▶ **Pixel coordinate grounding data**:
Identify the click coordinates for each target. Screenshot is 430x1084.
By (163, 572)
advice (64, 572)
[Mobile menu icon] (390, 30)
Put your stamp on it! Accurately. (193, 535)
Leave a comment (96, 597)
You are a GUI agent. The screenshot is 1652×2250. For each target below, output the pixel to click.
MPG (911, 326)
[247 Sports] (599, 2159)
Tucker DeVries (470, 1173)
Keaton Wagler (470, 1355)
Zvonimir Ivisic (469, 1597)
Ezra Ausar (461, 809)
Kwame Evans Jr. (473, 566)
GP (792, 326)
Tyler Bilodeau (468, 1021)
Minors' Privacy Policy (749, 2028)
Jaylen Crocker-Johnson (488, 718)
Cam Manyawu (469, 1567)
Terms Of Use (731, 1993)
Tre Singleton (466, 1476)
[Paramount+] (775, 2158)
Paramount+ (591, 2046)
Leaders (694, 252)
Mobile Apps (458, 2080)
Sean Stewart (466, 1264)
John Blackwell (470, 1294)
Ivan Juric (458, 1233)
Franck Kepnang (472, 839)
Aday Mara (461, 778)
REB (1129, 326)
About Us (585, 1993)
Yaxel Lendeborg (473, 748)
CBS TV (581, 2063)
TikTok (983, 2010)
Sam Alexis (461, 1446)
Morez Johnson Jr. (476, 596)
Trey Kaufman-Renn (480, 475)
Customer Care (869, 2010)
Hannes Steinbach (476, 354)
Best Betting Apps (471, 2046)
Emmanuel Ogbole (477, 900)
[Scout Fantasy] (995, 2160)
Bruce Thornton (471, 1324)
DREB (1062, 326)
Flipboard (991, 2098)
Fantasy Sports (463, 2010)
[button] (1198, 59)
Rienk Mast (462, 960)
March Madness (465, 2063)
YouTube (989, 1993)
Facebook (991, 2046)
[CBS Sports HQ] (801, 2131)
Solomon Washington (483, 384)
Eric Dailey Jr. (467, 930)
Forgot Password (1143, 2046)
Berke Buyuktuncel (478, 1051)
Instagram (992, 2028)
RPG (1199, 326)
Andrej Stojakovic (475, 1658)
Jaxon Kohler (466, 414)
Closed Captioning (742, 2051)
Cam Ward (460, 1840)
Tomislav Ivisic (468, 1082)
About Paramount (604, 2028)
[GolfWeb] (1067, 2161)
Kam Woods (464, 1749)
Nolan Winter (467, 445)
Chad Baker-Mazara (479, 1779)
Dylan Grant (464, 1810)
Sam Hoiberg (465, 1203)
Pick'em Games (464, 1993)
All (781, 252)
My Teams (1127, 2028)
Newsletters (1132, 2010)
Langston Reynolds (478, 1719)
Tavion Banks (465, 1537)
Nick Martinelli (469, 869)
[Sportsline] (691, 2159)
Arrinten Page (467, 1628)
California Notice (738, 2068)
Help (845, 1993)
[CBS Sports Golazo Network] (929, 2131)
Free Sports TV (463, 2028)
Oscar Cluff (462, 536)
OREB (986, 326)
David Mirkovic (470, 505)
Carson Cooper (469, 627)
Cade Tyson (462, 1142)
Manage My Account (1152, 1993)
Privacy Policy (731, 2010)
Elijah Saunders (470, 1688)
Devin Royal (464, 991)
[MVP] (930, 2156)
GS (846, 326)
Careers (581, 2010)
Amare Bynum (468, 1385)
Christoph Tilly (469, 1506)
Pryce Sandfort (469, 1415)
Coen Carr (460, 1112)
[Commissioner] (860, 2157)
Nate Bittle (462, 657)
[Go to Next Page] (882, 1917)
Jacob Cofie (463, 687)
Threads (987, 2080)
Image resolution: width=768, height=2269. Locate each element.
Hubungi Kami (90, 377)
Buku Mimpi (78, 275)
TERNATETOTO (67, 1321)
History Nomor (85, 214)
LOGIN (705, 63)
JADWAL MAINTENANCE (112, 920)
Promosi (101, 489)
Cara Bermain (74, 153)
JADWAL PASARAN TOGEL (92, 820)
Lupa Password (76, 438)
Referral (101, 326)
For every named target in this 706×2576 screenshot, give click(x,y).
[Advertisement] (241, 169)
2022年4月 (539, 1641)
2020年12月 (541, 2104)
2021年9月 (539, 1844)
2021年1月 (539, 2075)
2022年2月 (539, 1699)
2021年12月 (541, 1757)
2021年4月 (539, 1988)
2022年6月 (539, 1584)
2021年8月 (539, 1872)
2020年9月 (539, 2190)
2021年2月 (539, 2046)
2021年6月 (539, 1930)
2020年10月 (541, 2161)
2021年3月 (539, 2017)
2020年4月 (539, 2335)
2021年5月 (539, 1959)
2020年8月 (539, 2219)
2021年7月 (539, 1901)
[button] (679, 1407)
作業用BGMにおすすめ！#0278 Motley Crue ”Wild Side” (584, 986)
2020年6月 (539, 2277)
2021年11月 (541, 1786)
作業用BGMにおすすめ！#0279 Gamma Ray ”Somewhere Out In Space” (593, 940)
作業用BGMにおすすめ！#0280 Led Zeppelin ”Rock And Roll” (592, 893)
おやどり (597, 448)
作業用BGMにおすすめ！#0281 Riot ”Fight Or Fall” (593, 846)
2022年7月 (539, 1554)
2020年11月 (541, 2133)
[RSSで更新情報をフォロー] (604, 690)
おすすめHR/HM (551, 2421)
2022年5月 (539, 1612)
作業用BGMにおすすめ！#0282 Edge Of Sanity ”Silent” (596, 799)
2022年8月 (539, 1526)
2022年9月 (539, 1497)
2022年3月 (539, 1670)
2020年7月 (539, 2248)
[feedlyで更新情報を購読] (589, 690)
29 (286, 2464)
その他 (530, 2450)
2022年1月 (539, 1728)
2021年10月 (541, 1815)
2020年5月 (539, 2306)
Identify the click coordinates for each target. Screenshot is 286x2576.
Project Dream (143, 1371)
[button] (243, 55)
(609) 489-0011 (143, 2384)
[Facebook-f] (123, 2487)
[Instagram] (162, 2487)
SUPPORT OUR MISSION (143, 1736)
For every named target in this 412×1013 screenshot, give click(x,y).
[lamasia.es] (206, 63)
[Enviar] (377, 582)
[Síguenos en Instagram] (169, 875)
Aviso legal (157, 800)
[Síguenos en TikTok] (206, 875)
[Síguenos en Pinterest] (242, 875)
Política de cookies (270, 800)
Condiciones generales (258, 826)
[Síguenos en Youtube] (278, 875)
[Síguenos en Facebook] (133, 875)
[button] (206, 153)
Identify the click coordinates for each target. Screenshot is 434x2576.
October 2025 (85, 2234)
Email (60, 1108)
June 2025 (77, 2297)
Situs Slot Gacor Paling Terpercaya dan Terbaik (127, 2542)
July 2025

▶ **Assigned task**:
Only a number is wanted here: how many lines of the records above contain "every".

▶ **Response to this exercise**:
2